Now that Supergirl's flesh has been used to give Cyborg Superman his identity back, do I have to end this commentary with a shot of Cyborg Superman's ass? It might be sexy but I have a feeling it won't be adorable.
I was on Fremont Street with a bunch of old friends (and a few new ones) when the ceiling light show shit began with Queen. We were singing and walking and grooving along when We Are the Champions ended and it switched to the Monster Mash. At that point, I began dancing with my buddy Brent. At first I was doing the Molly Ringwald but then I began dancing like a Werewolf and then like a Vampire and then like a Mummy. If I'd put a hat down, I probably would have made a few bucks. Eventually Brent decided to dance like a charging bull and plowed into me and we laughed and stopped and continued on to the next casino. As we were entering the casino, some guy standing by the door yelled, "Hey! It's the dancing guy! That was awesome!" and he proffered the up top high-five. So what? I'm going to leave a stranger who appreciated the majesty of my Monster Mashing hanging? Fuck no!
Plus I was kind of drunk. And you know the kinds of stupid, embarrassing things people do when they're drunk! I am not ashamed. He also may have been five years old and who am I to deny a five year old a high five? Yeah, he was tall for one so young but what do I know about children?
So now you know. Anything I say on this blog is not set in stone, depending on the situation and depending on the people involved in the situation. Nobody should be ensconced in any foundational philosophy that doesn't allow room for mercy and understanding. First and foremost, we are all individuals. We should all understand and respect that. Except in situations when the individual's name is Scott Lobdell. Fuck him!

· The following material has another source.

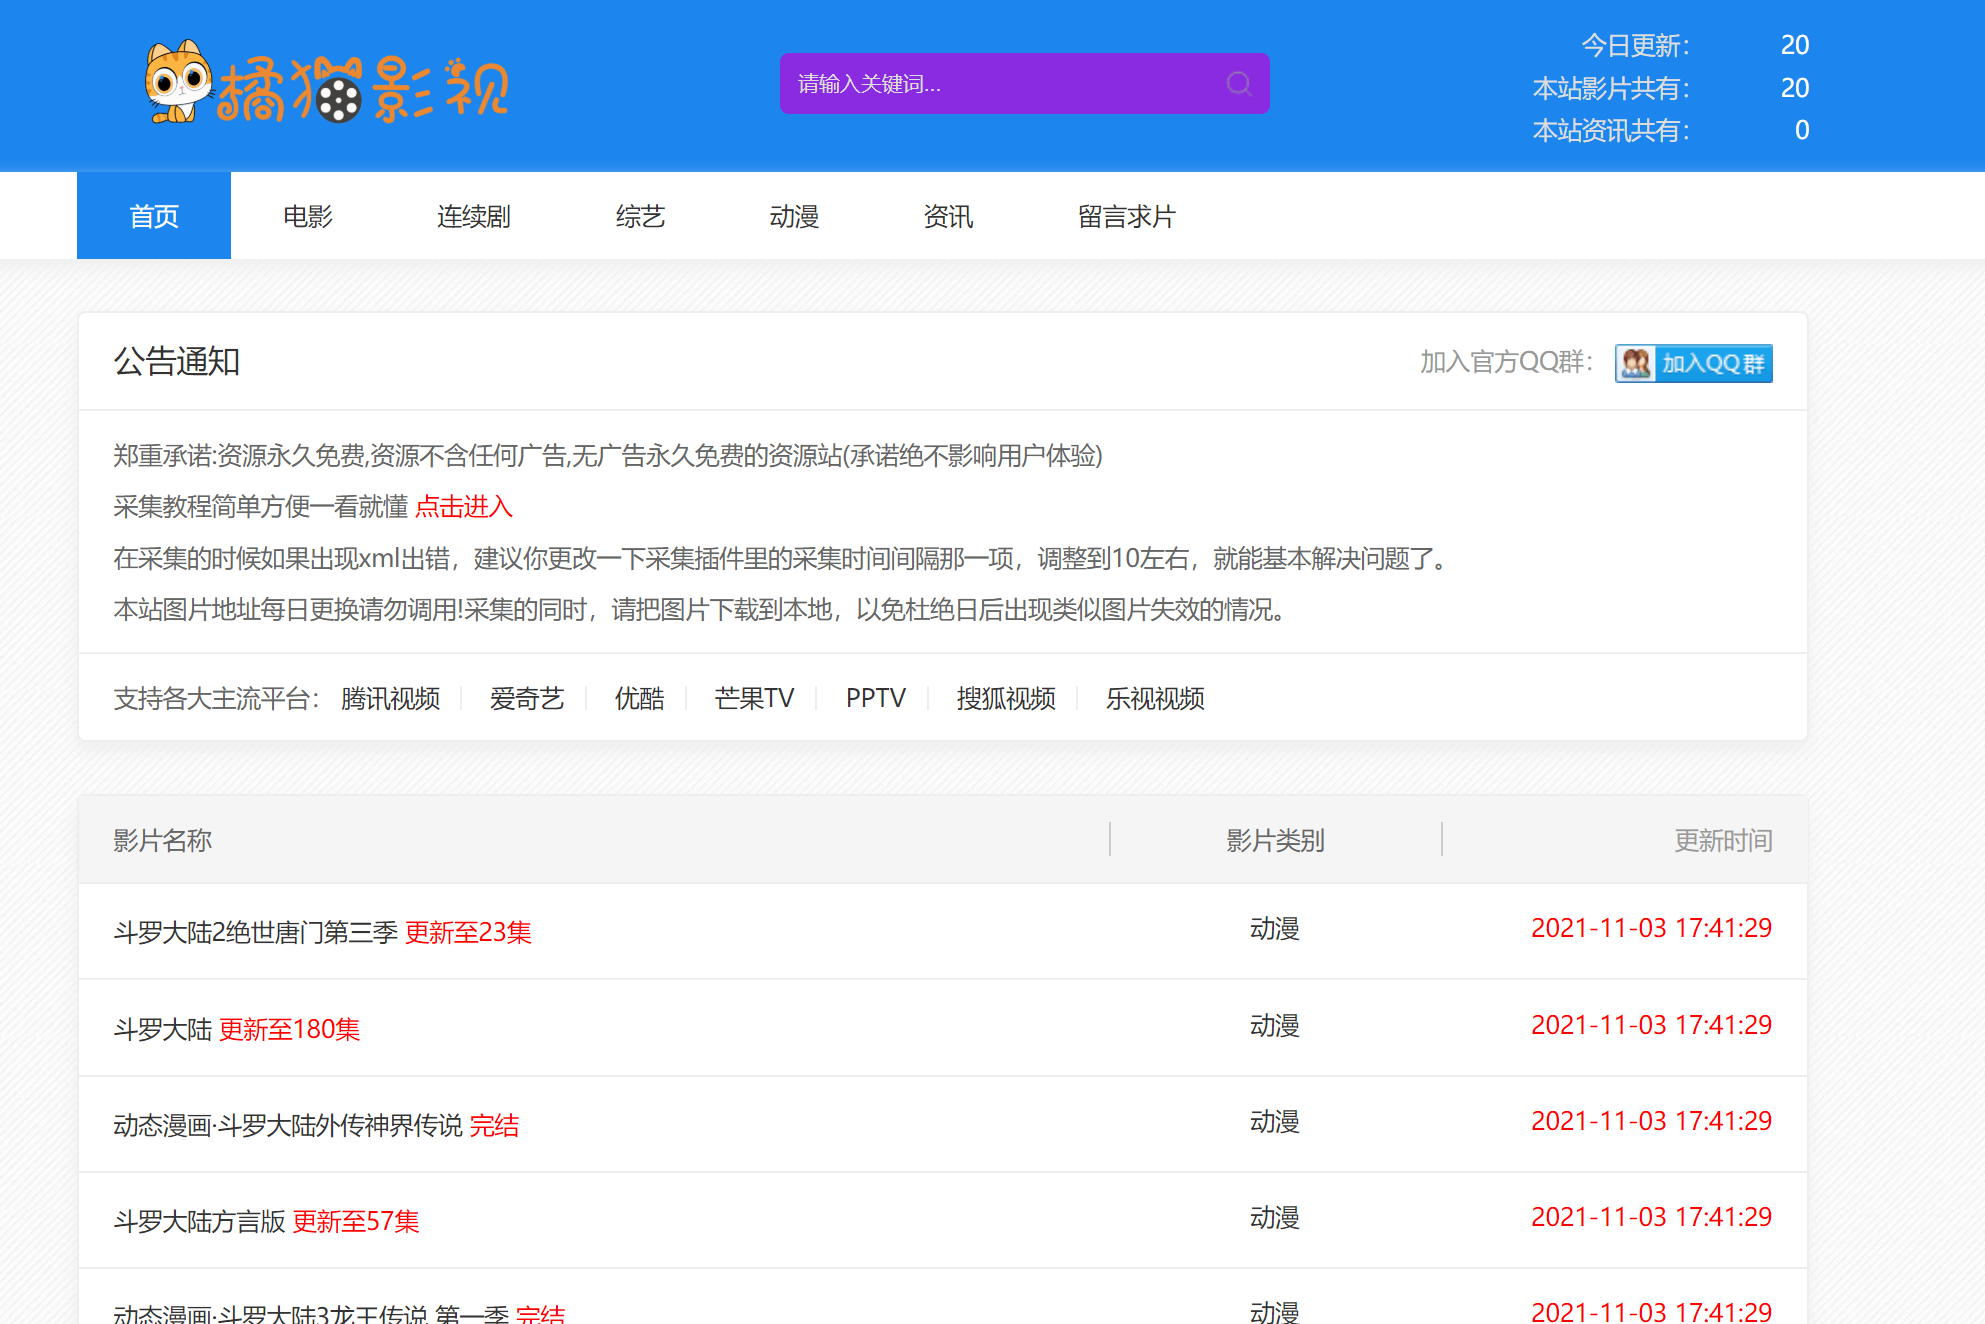
Task: Click the keyword search input box
Action: (x=1000, y=84)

So Supergirl! She's cute, right? Let's read about her! If she's still alive somehow after melting away into nothing.
Just like I confusingly predicted last commentary: Supergirl's shoved her chocolate deep into I'noxia's peanut butter!

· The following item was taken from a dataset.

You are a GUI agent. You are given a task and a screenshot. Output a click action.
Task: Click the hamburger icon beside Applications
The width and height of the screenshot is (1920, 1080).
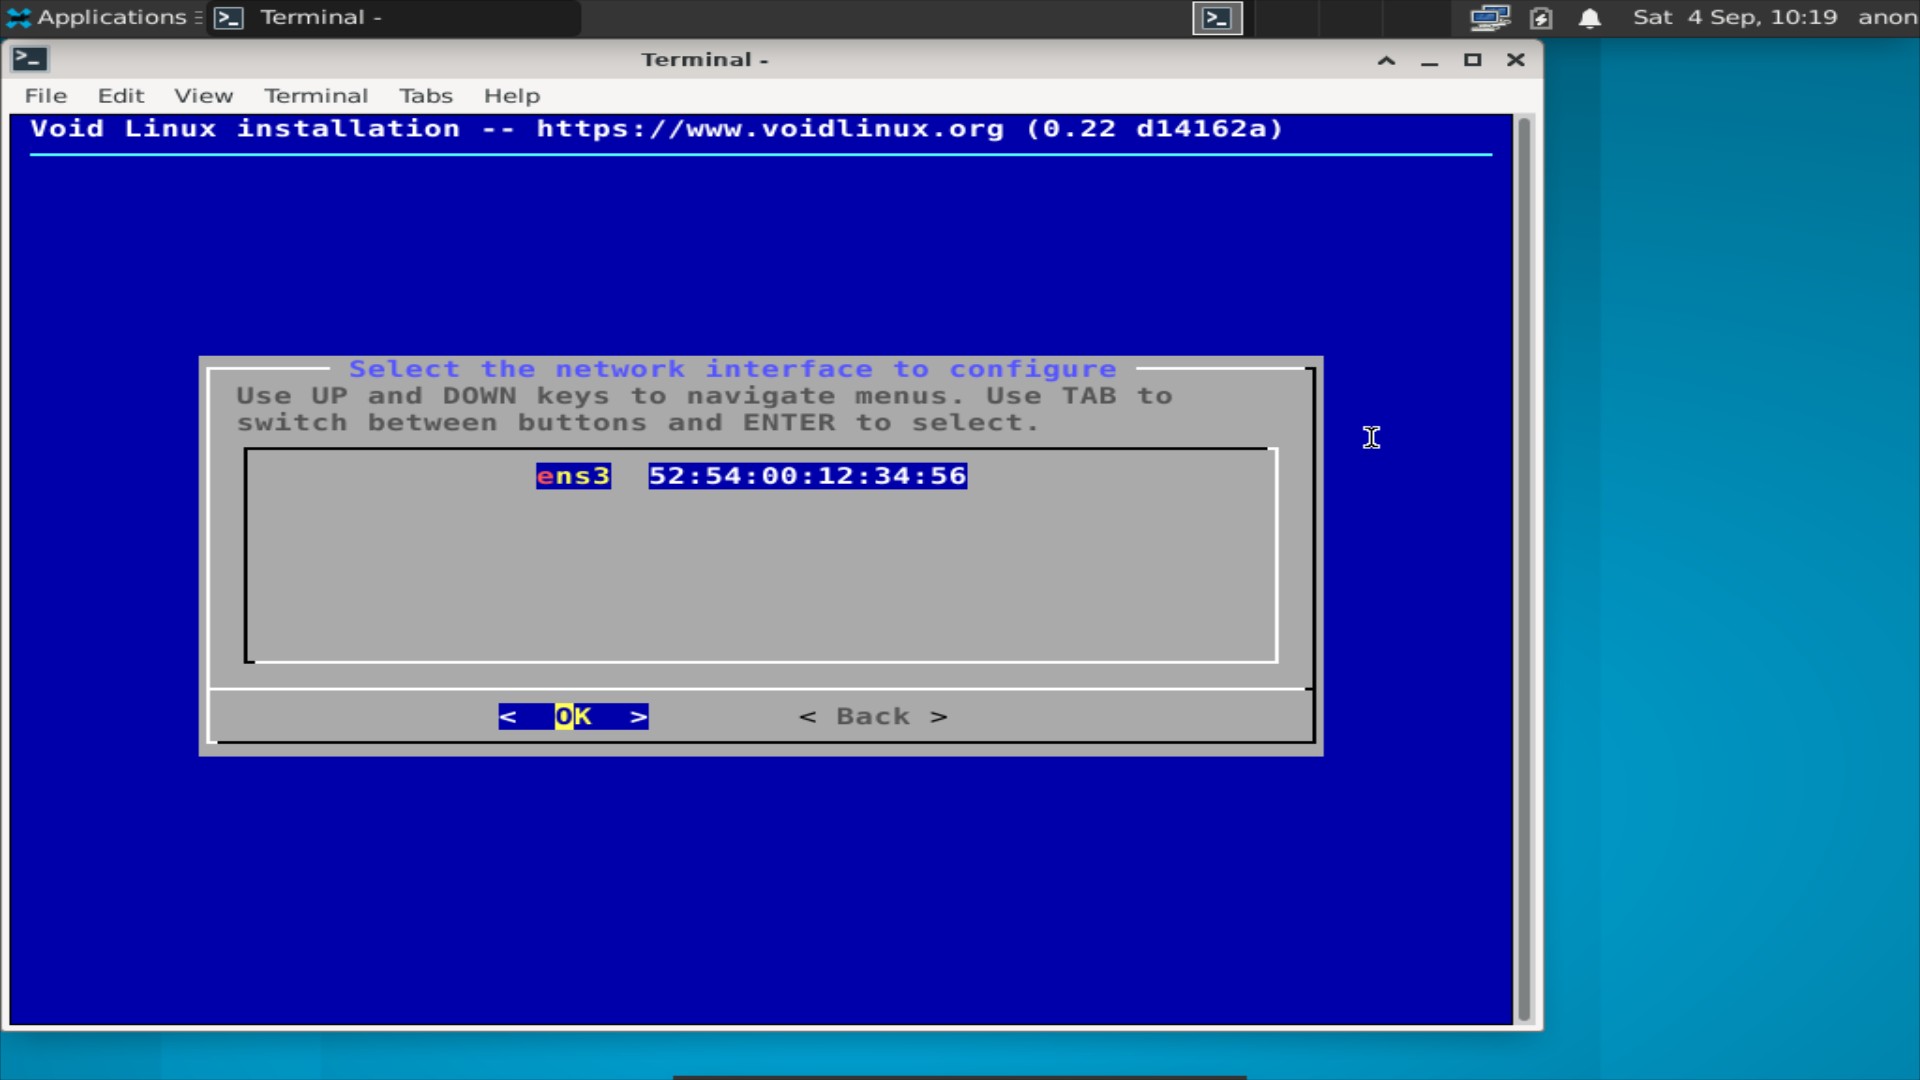coord(198,17)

"And a truth that you must keep me from learning no matter how much I beg and plead and say, 'But why wouldn't I want to know? I want to know now so I should know! I was stupid not to want me to know!' Because once I learn the truth again, I'll wind up saying, 'I never should have known!'"
Supergirl wants to kill Cyborg Superman for taking her body. That's understandable. But little does she know she's suffering from Daddy Issues! Ha ha! Your daddy took away your body and your innocence and just left a pile of raging atoms! Why isn't that as funny as I want it to be? Why did that statement hurt my heart so much?! DADDY!
"Delacore?! Do we really have time for the Heroin Fueled Sex Contraption?! Oh what am I saying? There's always time for the Heroin Fueled Sex Contraption!"
While Supergirl stupidly gets dressed, Cyborg Superman and Brainiac trade wicked barbs like "You're not super at all!" and "You're dumb!" It's all very 3rd Grade Recess which makes it perfect for my level of understanding. I'm totally getting that they don't like each other at all! I appreciate when comic books don't go the subtle route.
Delacore and the rest of I'noxia turn into a silver sphere, convince Supergirl to flee while Brainiac and Cyborg Superman are playing tetherball, and say their goodbyes to Supergirl.
I'm actually looking forward to Delacore's future return! I don't say that often about characters!
Supergirl #24 Rating: +10 Ranking. I have enjoyed this comic book since it started even if it was a bit decompressed for my tastes during its first year. But it's been languishing beneath a bunch of titles that I only occasionally enjoy and I think it's time for Supergirl to get a nice boost, preferably by my hands and preferably by her bottom. I also sense her comic might not fare too well during Issue #25 since it will be tied directly to Scott Lobdell's awesomest story ever told by either Marvel or DC!